■ **Data shown**:
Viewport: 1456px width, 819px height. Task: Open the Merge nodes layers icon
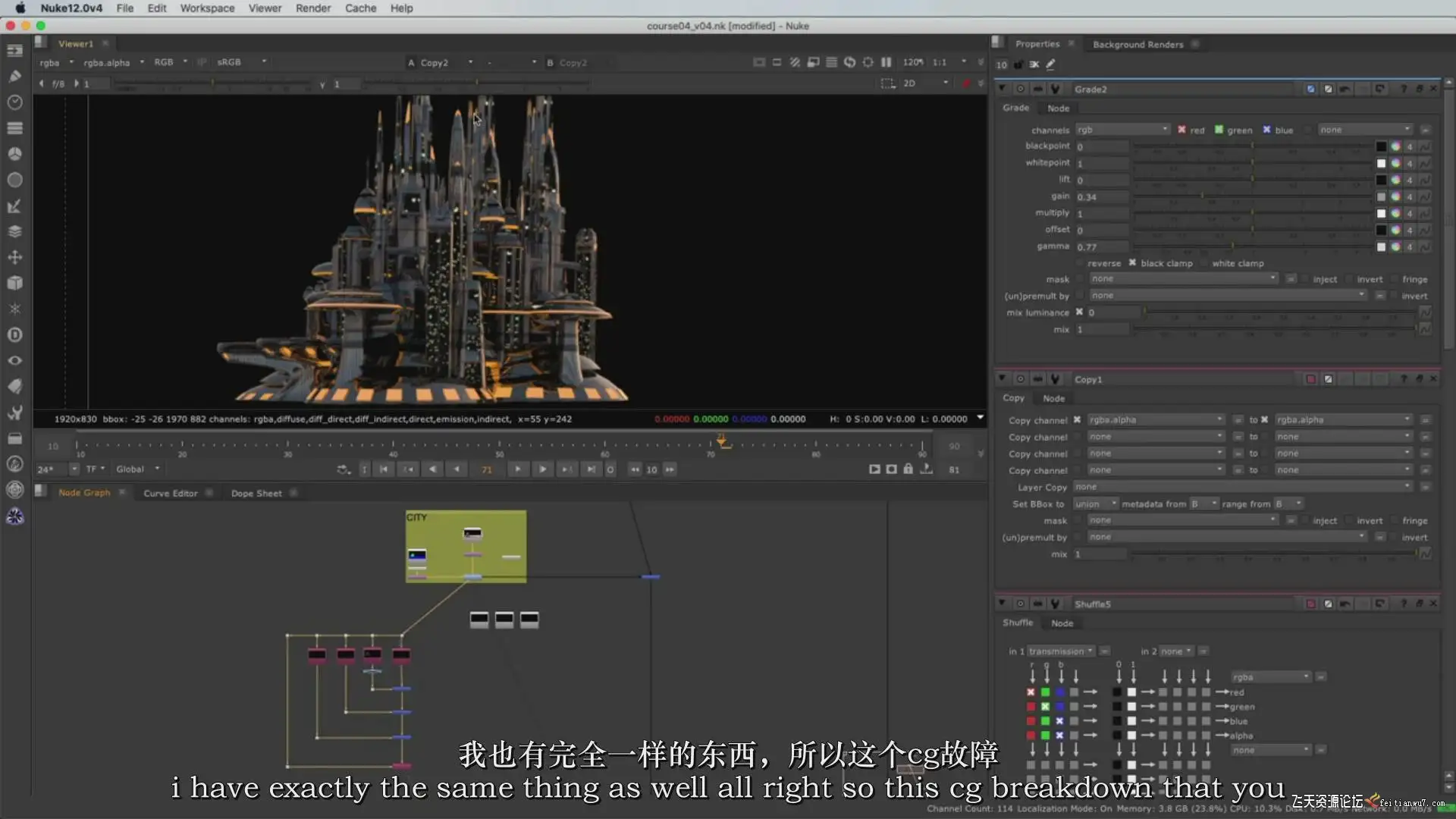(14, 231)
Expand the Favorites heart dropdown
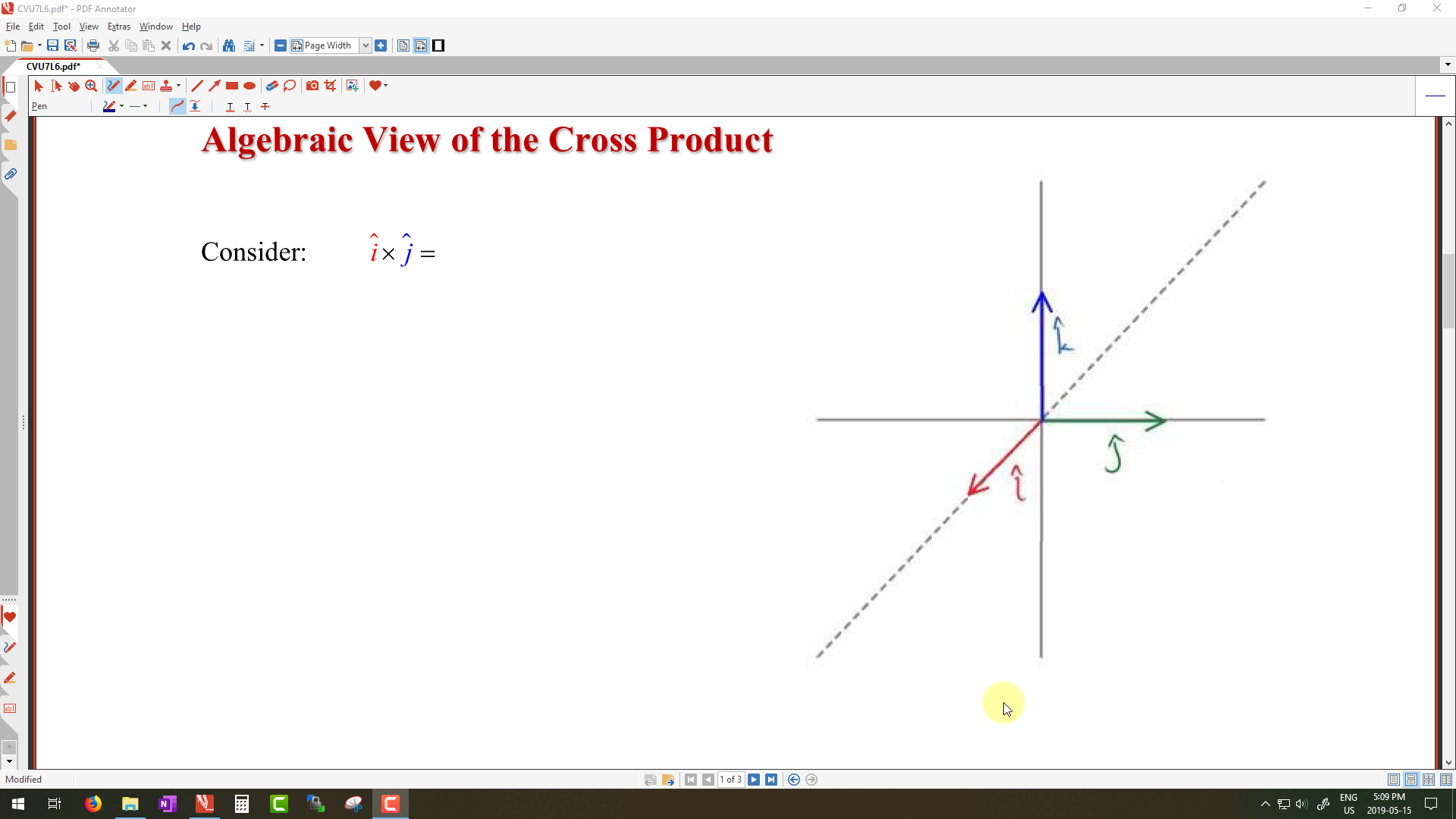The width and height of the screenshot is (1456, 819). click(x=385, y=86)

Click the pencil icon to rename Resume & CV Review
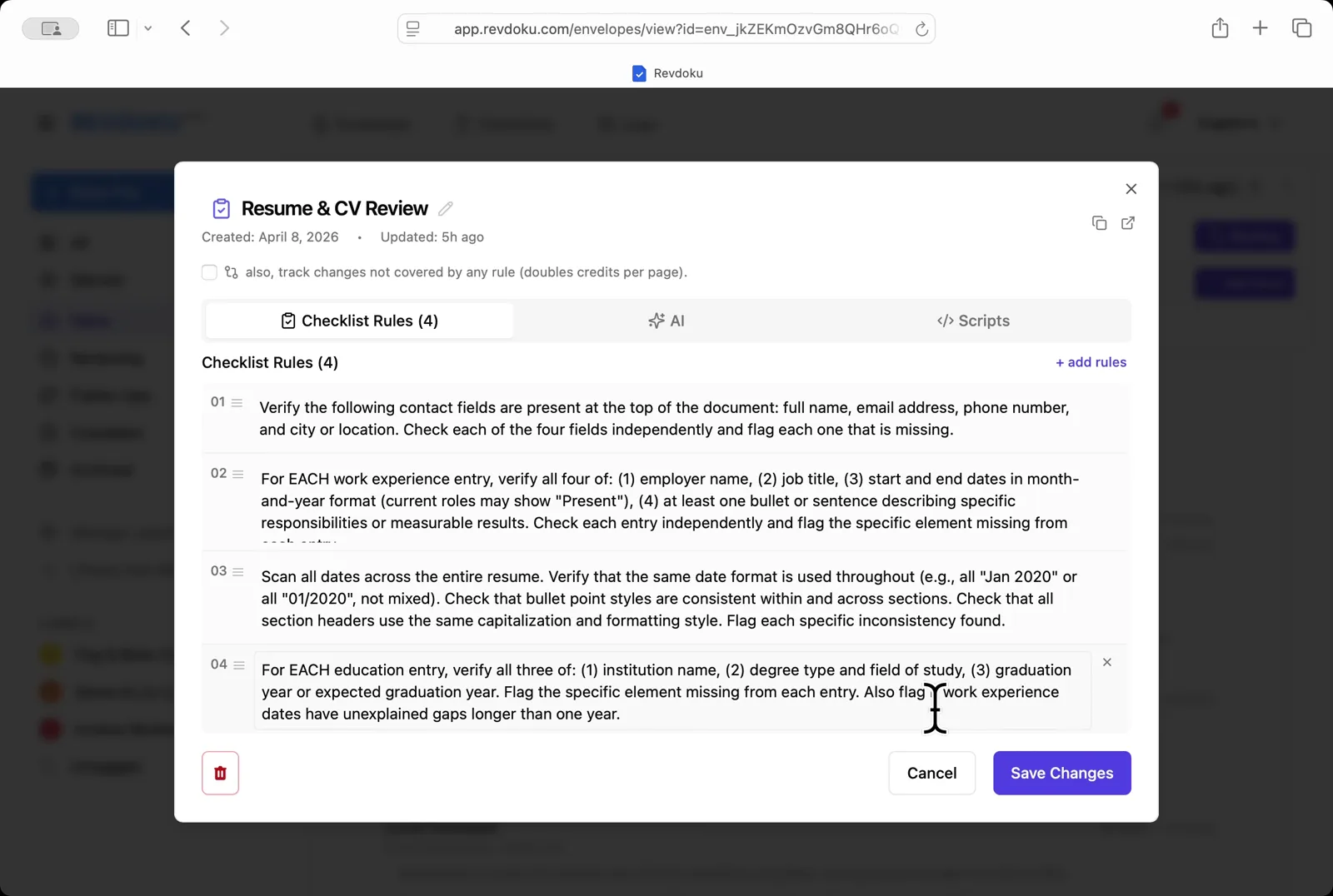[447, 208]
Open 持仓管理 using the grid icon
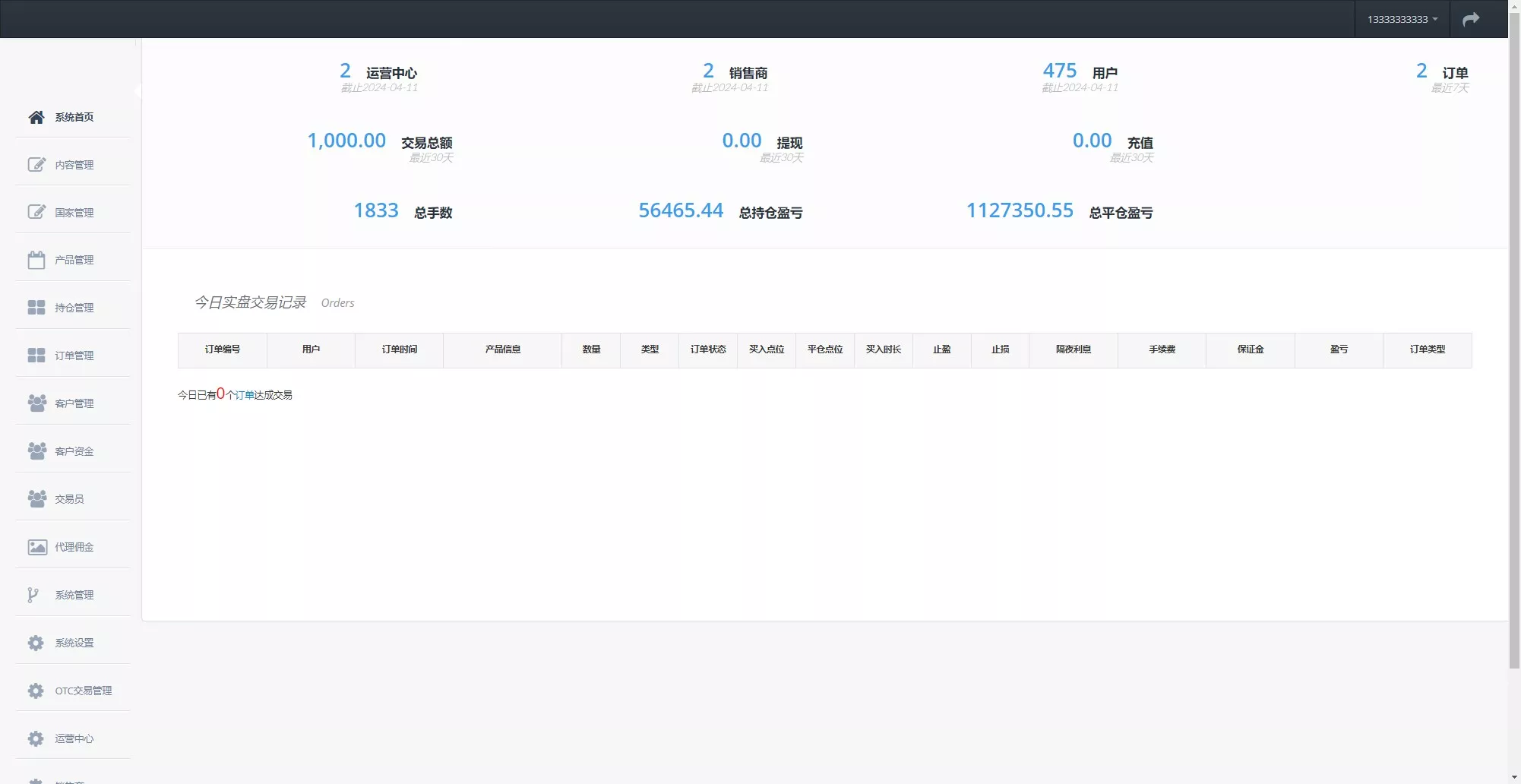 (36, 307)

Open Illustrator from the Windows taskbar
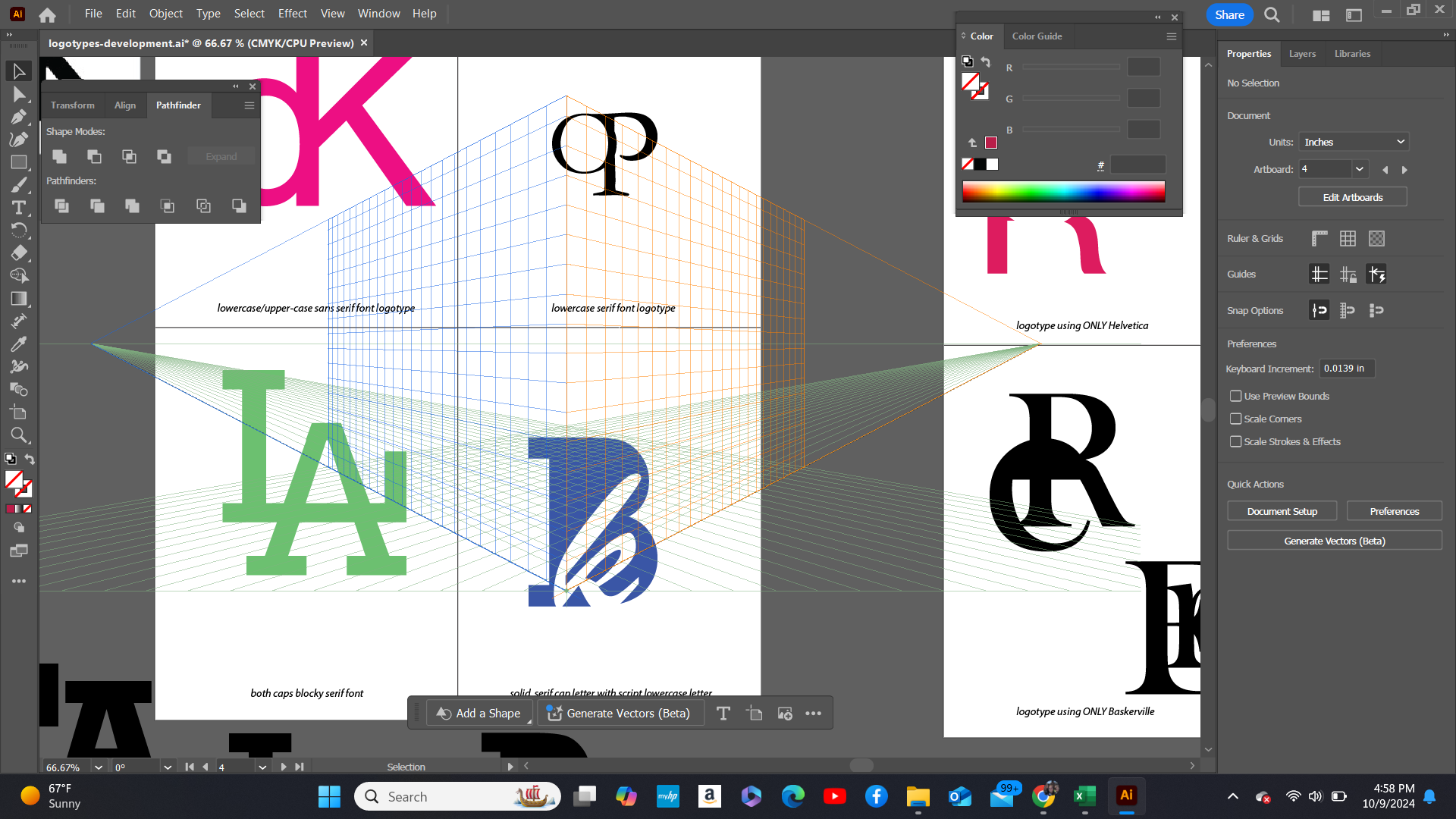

■ **Problem details**: Type out each line of the records above exactly, skipping any pictures.

■ **Task result**:
Viewport: 1456px width, 819px height. Task: Open the Merge nodes layers icon
(14, 231)
Expand the Favorites heart dropdown
The width and height of the screenshot is (1456, 819). click(x=385, y=86)

Click the pencil icon to rename Resume & CV Review
[447, 208]
Open 持仓管理 using the grid icon
 (36, 307)

Open Illustrator from the Windows taskbar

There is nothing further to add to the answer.